Return each record shown below exactly, with none omitted.
──────────
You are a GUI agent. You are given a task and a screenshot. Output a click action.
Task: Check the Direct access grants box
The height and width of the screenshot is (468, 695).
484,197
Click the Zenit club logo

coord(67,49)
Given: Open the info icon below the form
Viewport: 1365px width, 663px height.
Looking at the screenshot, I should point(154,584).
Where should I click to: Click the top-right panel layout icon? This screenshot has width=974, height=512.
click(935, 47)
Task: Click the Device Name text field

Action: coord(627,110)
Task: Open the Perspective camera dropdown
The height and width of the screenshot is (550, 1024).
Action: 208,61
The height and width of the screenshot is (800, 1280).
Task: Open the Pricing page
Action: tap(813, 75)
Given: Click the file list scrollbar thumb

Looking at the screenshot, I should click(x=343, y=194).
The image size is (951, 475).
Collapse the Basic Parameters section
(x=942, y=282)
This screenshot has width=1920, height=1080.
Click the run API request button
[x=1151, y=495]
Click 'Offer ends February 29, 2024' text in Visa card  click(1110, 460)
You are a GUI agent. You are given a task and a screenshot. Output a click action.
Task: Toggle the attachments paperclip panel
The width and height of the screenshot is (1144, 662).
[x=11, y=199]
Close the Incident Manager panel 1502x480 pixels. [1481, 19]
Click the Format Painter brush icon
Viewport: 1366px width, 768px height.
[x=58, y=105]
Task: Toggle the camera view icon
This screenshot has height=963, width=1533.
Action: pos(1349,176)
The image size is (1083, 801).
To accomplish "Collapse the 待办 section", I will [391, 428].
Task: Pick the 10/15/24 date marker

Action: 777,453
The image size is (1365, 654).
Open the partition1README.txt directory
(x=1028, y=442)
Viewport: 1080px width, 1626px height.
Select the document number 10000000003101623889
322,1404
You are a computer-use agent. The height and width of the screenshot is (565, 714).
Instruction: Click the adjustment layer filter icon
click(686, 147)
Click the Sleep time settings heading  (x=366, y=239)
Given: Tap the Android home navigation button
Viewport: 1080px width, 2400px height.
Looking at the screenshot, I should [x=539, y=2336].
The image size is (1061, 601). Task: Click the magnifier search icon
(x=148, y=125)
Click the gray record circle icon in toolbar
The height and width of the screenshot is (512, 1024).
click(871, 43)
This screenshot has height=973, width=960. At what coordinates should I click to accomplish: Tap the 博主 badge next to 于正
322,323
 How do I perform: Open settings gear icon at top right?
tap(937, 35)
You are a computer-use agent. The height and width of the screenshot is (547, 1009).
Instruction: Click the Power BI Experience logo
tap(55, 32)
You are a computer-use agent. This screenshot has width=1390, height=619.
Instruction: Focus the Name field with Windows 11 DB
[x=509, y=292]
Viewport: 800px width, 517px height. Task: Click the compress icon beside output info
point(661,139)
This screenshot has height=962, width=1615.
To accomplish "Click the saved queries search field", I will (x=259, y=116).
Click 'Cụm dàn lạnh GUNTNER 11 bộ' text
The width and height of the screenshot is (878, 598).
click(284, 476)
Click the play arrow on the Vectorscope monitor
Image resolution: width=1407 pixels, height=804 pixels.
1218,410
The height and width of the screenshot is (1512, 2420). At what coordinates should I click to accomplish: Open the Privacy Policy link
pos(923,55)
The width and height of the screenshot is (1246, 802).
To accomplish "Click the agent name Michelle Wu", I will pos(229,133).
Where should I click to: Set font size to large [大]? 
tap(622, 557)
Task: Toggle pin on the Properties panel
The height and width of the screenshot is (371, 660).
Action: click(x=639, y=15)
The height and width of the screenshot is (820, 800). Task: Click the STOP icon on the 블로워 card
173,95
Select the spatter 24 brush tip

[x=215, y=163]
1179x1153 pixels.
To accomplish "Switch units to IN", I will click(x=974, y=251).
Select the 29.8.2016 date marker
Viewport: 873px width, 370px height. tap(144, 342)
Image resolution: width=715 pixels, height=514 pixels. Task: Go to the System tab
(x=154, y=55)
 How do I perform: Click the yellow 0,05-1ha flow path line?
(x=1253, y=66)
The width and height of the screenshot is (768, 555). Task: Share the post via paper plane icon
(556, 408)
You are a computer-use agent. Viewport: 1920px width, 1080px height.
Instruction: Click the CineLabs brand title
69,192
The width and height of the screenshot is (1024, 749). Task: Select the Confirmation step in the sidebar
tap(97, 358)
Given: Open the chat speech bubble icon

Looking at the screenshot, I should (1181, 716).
──────────
▶ **RESPONSE TO THIS TASK**
You are a GUI agent. You are given a task and a screenshot. Output a click action.
Task: Check the Direct access grants box
The height and width of the screenshot is (468, 695).
484,197
Click the Zenit club logo

coord(67,49)
Given: Open the info icon below the form
Viewport: 1365px width, 663px height.
Looking at the screenshot, I should point(154,584).
Where should I click to: Click the top-right panel layout icon? This screenshot has width=974, height=512.
click(935, 47)
Task: Click the Device Name text field

Action: coord(627,110)
Task: Open the Perspective camera dropdown
The height and width of the screenshot is (550, 1024).
Action: 208,61
The height and width of the screenshot is (800, 1280).
Task: Open the Pricing page
Action: tap(813, 75)
Given: Click the file list scrollbar thumb

Looking at the screenshot, I should click(x=343, y=194).
The image size is (951, 475).
Collapse the Basic Parameters section
(x=942, y=282)
This screenshot has width=1920, height=1080.
Click the run API request button
[x=1151, y=495]
Click 'Offer ends February 29, 2024' text in Visa card  click(1110, 460)
You are a GUI agent. You are given a task and a screenshot. Output a click action.
Task: Toggle the attachments paperclip panel
The width and height of the screenshot is (1144, 662).
[x=11, y=199]
Close the Incident Manager panel 1502x480 pixels. [1481, 19]
Click the Format Painter brush icon
Viewport: 1366px width, 768px height.
[x=58, y=105]
Task: Toggle the camera view icon
This screenshot has height=963, width=1533.
Action: pos(1349,176)
The image size is (1083, 801).
To accomplish "Collapse the 待办 section", I will [391, 428].
Task: Pick the 10/15/24 date marker

Action: 777,453
The image size is (1365, 654).
Open the partition1README.txt directory
(x=1028, y=442)
Viewport: 1080px width, 1626px height.
Select the document number 10000000003101623889
322,1404
You are a computer-use agent. The height and width of the screenshot is (565, 714).
Instruction: Click the adjustment layer filter icon
click(686, 147)
Click the Sleep time settings heading  (x=366, y=239)
Given: Tap the Android home navigation button
Viewport: 1080px width, 2400px height.
Looking at the screenshot, I should [x=539, y=2336].
The image size is (1061, 601). Task: Click the magnifier search icon
(x=148, y=125)
Click the gray record circle icon in toolbar
The height and width of the screenshot is (512, 1024).
click(871, 43)
This screenshot has height=973, width=960. At what coordinates should I click to accomplish: Tap the 博主 badge next to 于正
322,323
 How do I perform: Open settings gear icon at top right?
tap(937, 35)
You are a computer-use agent. The height and width of the screenshot is (547, 1009).
Instruction: Click the Power BI Experience logo
tap(55, 32)
You are a computer-use agent. This screenshot has width=1390, height=619.
Instruction: Focus the Name field with Windows 11 DB
[x=509, y=292]
Viewport: 800px width, 517px height. Task: Click the compress icon beside output info
point(661,139)
This screenshot has height=962, width=1615.
To accomplish "Click the saved queries search field", I will (x=259, y=116).
Click 'Cụm dàn lạnh GUNTNER 11 bộ' text
The width and height of the screenshot is (878, 598).
click(284, 476)
Click the play arrow on the Vectorscope monitor
Image resolution: width=1407 pixels, height=804 pixels.
1218,410
The height and width of the screenshot is (1512, 2420). At what coordinates should I click to accomplish: Open the Privacy Policy link
pos(923,55)
The width and height of the screenshot is (1246, 802).
To accomplish "Click the agent name Michelle Wu", I will pos(229,133).
Where should I click to: Set font size to large [大]? 
tap(622, 557)
Task: Toggle pin on the Properties panel
The height and width of the screenshot is (371, 660).
Action: click(x=639, y=15)
The height and width of the screenshot is (820, 800). Task: Click the STOP icon on the 블로워 card
173,95
Select the spatter 24 brush tip

[x=215, y=163]
1179x1153 pixels.
To accomplish "Switch units to IN", I will click(x=974, y=251).
Select the 29.8.2016 date marker
Viewport: 873px width, 370px height. tap(144, 342)
Image resolution: width=715 pixels, height=514 pixels. Task: Go to the System tab
(x=154, y=55)
 How do I perform: Click the yellow 0,05-1ha flow path line?
(x=1253, y=66)
The width and height of the screenshot is (768, 555). Task: Share the post via paper plane icon
(556, 408)
You are a computer-use agent. Viewport: 1920px width, 1080px height.
Instruction: Click the CineLabs brand title
69,192
The width and height of the screenshot is (1024, 749). Task: Select the Confirmation step in the sidebar
tap(97, 358)
Given: Open the chat speech bubble icon

Looking at the screenshot, I should (1181, 716).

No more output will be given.